Multiple amino acid alignment as derived by maximal homology of ZmSPMS protein (previous ZmSPDS2) with the corresponding protein sequences of other plant SPMSs: MdSPMS, Malus domestica (BAE19758), PtSPMS, Populus trichocarpa (JGI), VvSPMS, Vitis vinifera (GENOSCOPE), AtSPMS, Arabidopsis thaliana (NP_568785), OsSPDS2, Oryza sativa (BAD54209); and SPDSs: AtSPDS1, Arabidopsis thaliana (CAB61614), AtSPDS2, Arabidopsis thaliana (CAB61615), OsSPDS1, Oryza sativa (NP_912671). Identical residues (asterisks) in the ten proteins and conserved amino acid substitutions (dots) are indicated. The proposed binding sites for SAM and dcSAM (motifs I to VI) are shadowed. The unique and conserved amino acids in the SPDS's that contribute to the formation of the putrescine binding cavity are indicated with an arrow.

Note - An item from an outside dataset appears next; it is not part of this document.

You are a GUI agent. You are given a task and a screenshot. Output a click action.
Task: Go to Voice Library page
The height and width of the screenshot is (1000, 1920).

At the protein level, it has been well documented that few amino acids are unique and conserved in the SPDS's enzymes and contribute to the formation of the putrescine binding cavity.^8,9 The ZmSPMS protein could be distinguished from the SPDS's by specific amino acid changes: Phe replaced by Val-234, Ile by Val-148 and Gly by Ala-204 (Fig. 2). These changes were also conserved in the Arabidopsis and apple SPMS's as well as in the rice, grape and poplar ortologs.⁹

The importance of aminopropyltransferase genes under plant abiotic stress conditions is increasing steeply.^5,7,12,13 In this sense, our evidences under salt stress conditions point that the Zmspms gene (previous Zmspds2)^5,7 undergoes specific regulation processes, including alterative splicing events, possibly leading to an important regulation of polyamine homeostasis under stress conditions.

Addendum to: Jiménez Bremont JF, Ruiz OA, Rodríguez Kessler M. Modulation of spermidine and spermine levels in maize seedlings subjected to long-term salt stress. Plant Physiol Biochem. 2007;45:812–821. doi: 10.1016/j.plaphy.2007.08.001.